One common surprise is that animations in SwiftUI are driven by value changes, not by manually telling a view to play a timeline. If the value does not actually change, there is nothing to animate.
9. Practical Mini Project
Let’s build a small expandable info card. It will animate its height, show a description with a transition, and use a spring motion for a more natural feel.
import SwiftUI
struct InfoCardView: View {
@State private var isExpanded = false
var body: some View {
VStack(alignment: .leading, spacing: 12) {
HStack {
Text("Project Status")
.font(.headline)
Spacer()
Button(isExpanded ? "Hide" : "Show") {
withAnimation(.spring(response: 0.35, dampingFraction: 0.8)) {
isExpanded.toggle()
}
}
}
Text("The current build passed all checks and is ready for review.")
.font(.subheadline)
.foregroundColor(.secondary)
if isExpanded {
Text("This card expands to reveal more detailed information. The extra text appears with a transition so the change feels smooth.")
.transition(.move(edge: .top).combined(with: .opacity))
}
}
.padding()
.frame(maxWidth: .infinity, alignment: .leading)

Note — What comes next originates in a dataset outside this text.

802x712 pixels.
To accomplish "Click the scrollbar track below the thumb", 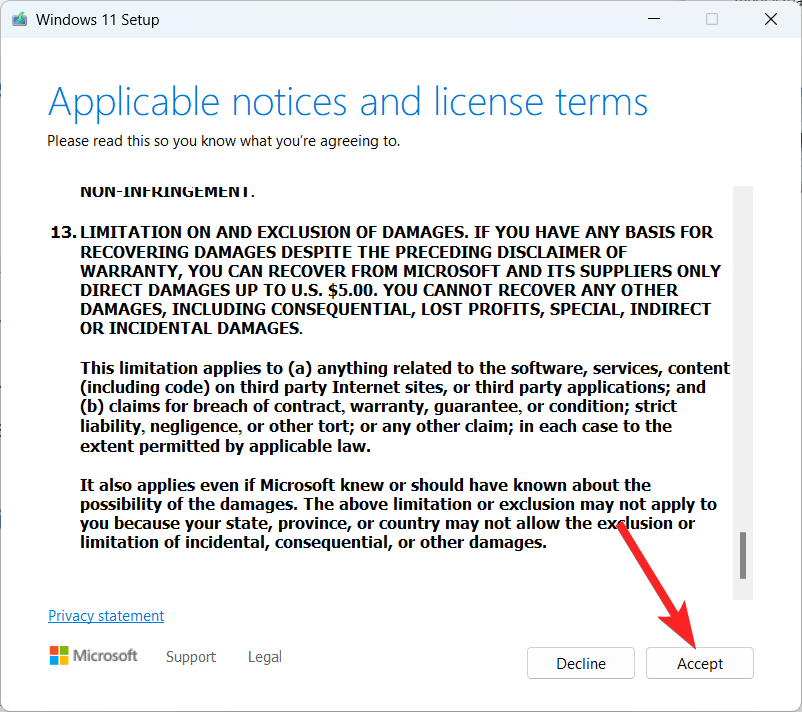I will click(742, 590).
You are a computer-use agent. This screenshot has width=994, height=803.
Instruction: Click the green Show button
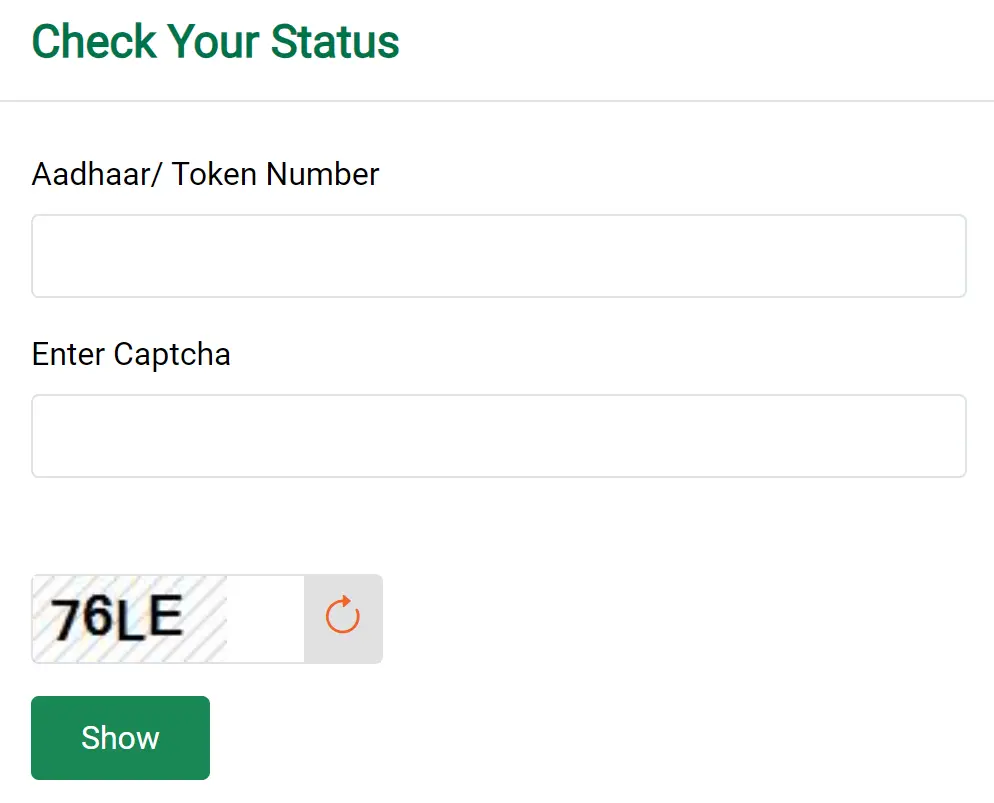click(x=120, y=738)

.background(RoundedRectangle(cornerRadius: 16).fill(Color.blue.opacity(0.1)))
.padding()
}
}This mini project combines the key ideas: state controls the UI, the button changes the state inside withAnimation, and the conditional text uses a transition when it appears or disappears.
10. Key Points
- SwiftUI animations are usually driven by state changes.

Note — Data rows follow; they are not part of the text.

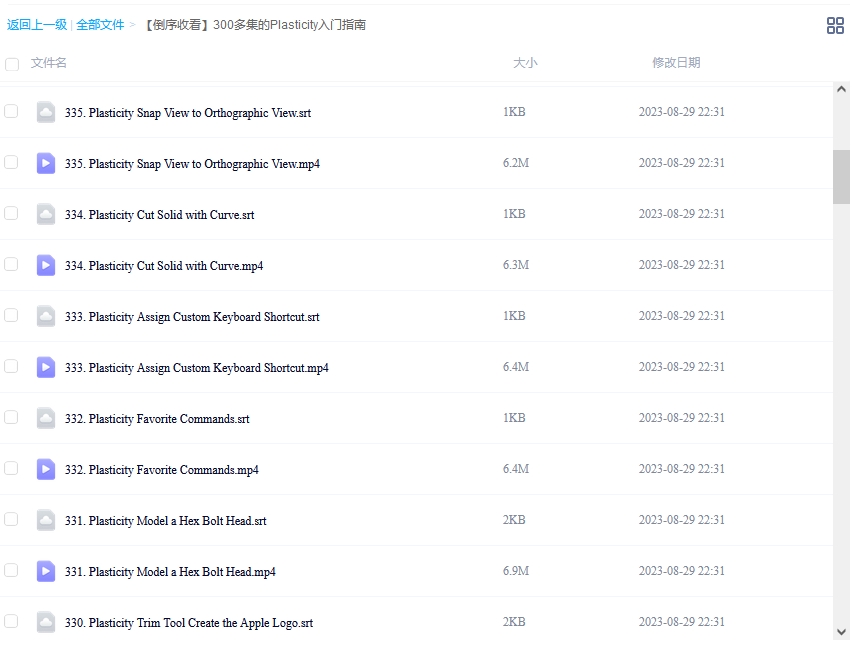This screenshot has height=652, width=852.
Task: Click subtitle file icon for 335 Snap View srt
Action: tap(46, 112)
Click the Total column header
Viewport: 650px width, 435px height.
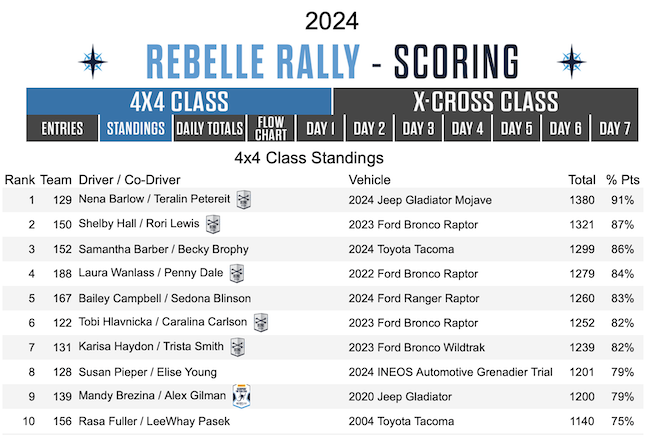pyautogui.click(x=582, y=180)
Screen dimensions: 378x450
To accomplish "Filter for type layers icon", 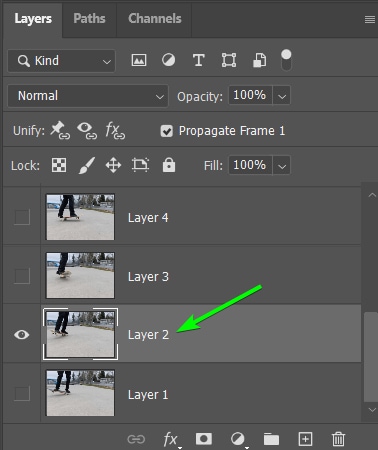I will [x=199, y=60].
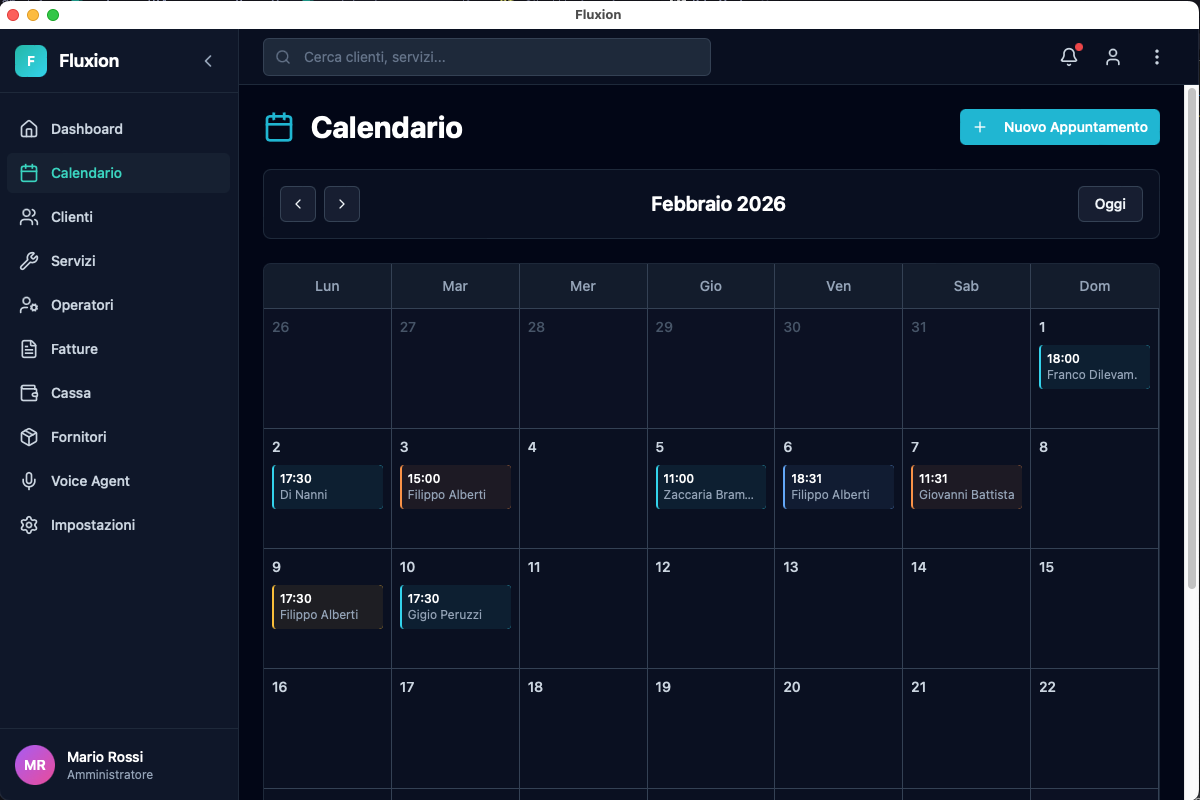Switch to the Calendario section
This screenshot has width=1200, height=800.
tap(88, 172)
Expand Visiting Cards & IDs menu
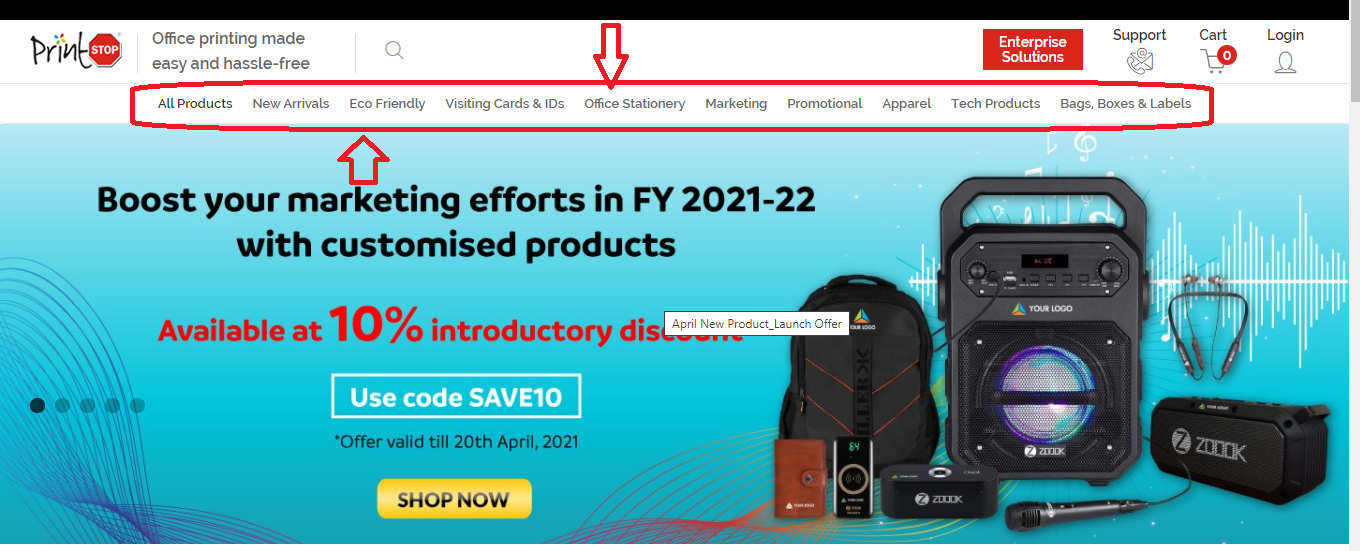The height and width of the screenshot is (551, 1360). click(x=505, y=103)
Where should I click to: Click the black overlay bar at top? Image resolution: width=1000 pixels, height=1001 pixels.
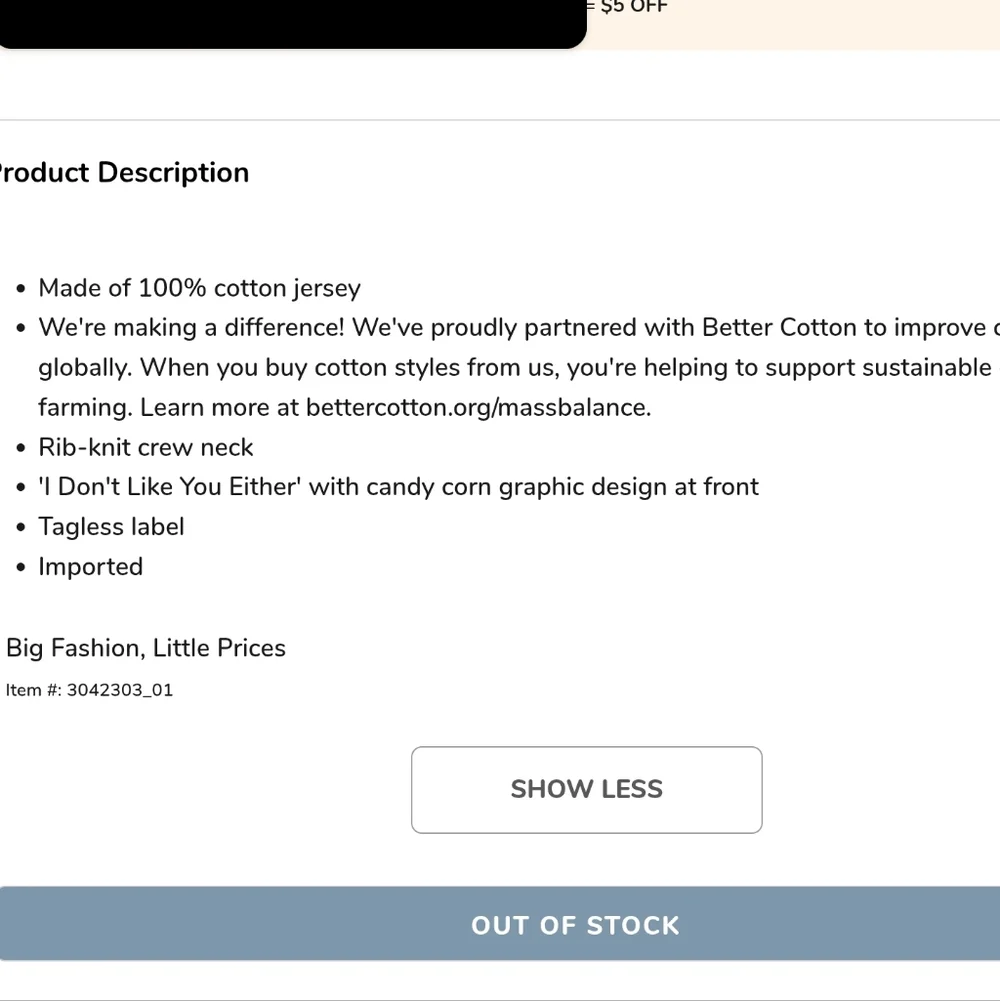(292, 24)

- withAnimation creates an explicit animated update.
- .animation(..., value:) ties animation to a specific state value.
- .transition controls how a view enters or leaves the hierarchy.

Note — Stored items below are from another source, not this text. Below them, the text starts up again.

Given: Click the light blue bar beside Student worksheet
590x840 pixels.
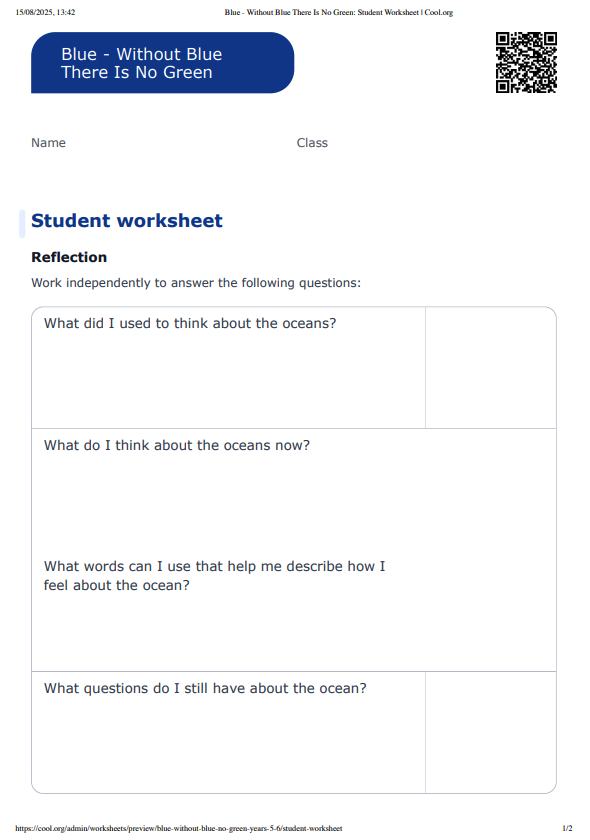Looking at the screenshot, I should 22,223.
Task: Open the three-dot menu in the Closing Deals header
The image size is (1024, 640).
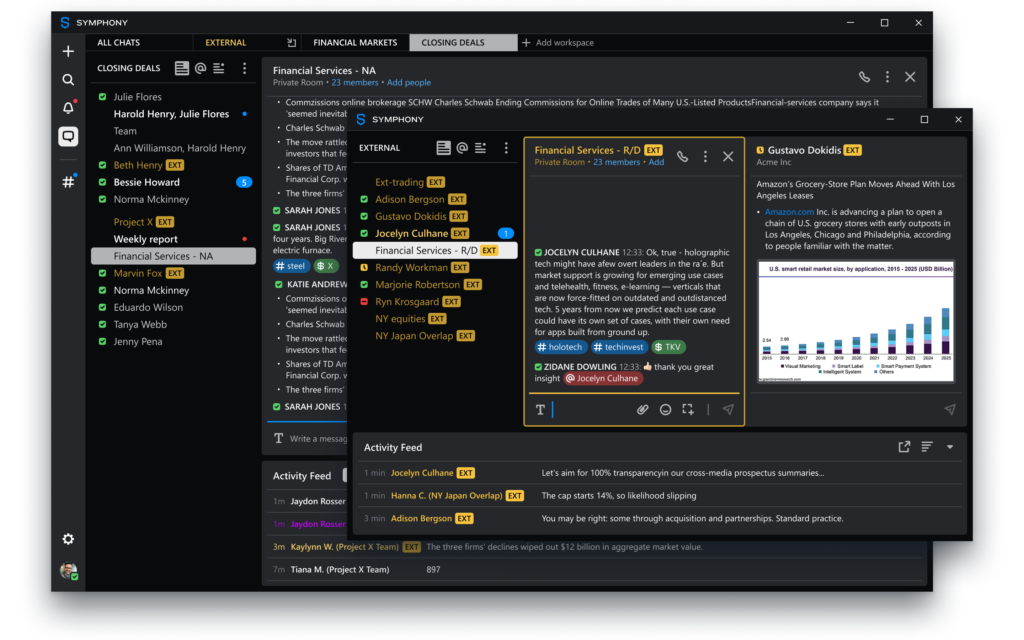Action: click(244, 69)
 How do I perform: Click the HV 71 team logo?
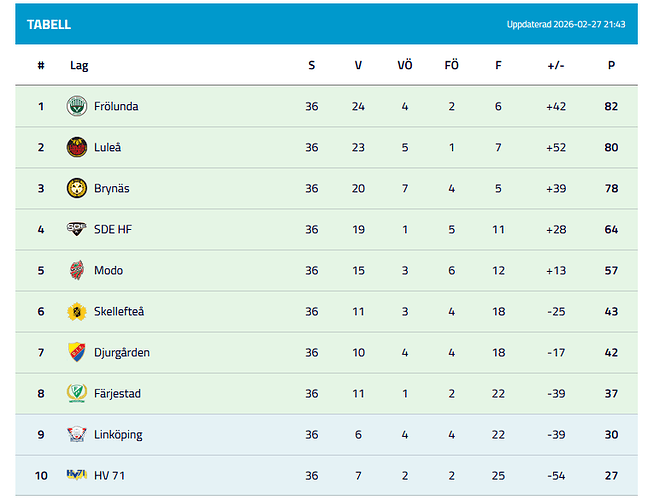(77, 475)
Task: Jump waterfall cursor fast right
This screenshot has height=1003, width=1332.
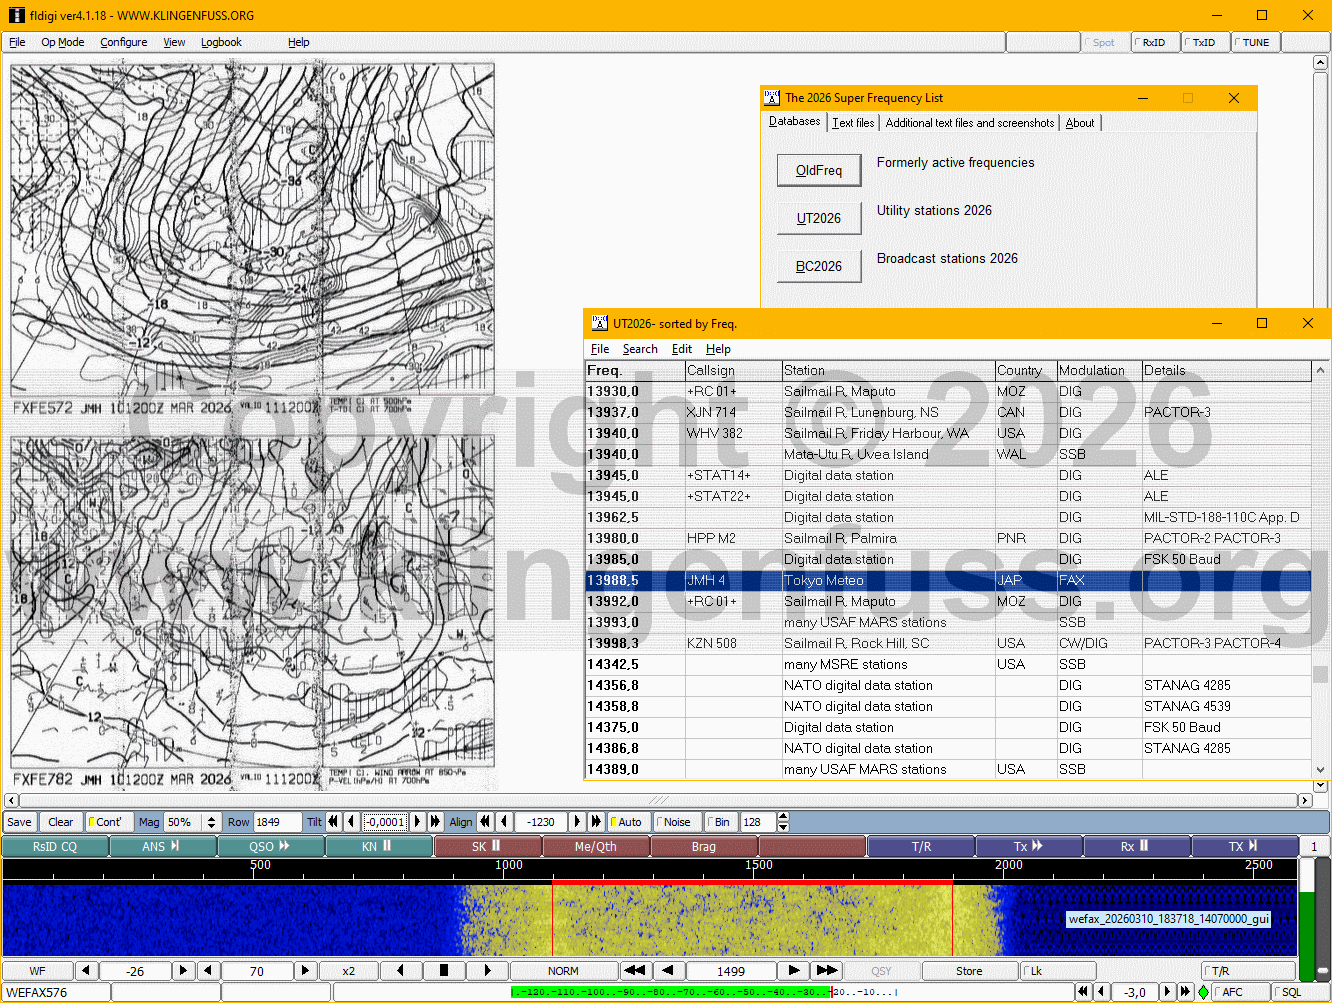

- Transitions need conditional insertion or removal to work.
- Good animations explain changes instead of distracting from them.
11. Practice Exercise
- Create a SwiftUI view with a button and a hidden message.
- When the button is tapped, the message should appear with a slide-and-fade transition.
- Tap the button again to remove the message with the same animation.
- Make the container slightly resize so you can see the layout adjust smoothly.
Expected output: A button toggles a short message that slides in, fades in, and then slides out and fades out when hidden.
Hint: Put the message inside an if statement, attach a transition to it, and wrap the toggle in withAnimation.
import SwiftUI
struct ExerciseSolution: View {
@State private var showHint = false
var body: some View {
VStack(alignment: .leading, spacing: 14) {
Button("Toggle Hint") {
withAnimation(.easeInOut(duration: 0.25)) {
showHint.toggle()
}
}
if showHint {
Text("Use state, conditional rendering, and a transition.")
.padding()
.background(Color.gray.opacity(0.15))
.cornerRadius(10)
.transition(.move(edge: .top).combined(with: .opacity))
}
}
.padding()
}
}This solution demonstrates the full pattern you will use most often in SwiftUI: toggle state, render conditionally, and let the animation system handle the motion.
12. Final Summary
SwiftUI animations and transitions are built around state. When values change, SwiftUI can interpolate view properties smoothly, and when views are inserted or removed, transitions describe how that motion should look. That makes animation a natural extension of how SwiftUI already updates the interface.
The main skills to remember are when to use withAnimation, when to use .animation(..., value:), and when a transition needs a conditional if to work. Once those pieces are clear, you can build interfaces that feel responsive and easy to understand.
Next, try combining animations with matchedGeometryEffect or list updates so you can see how SwiftUI handles motion across more complex layouts.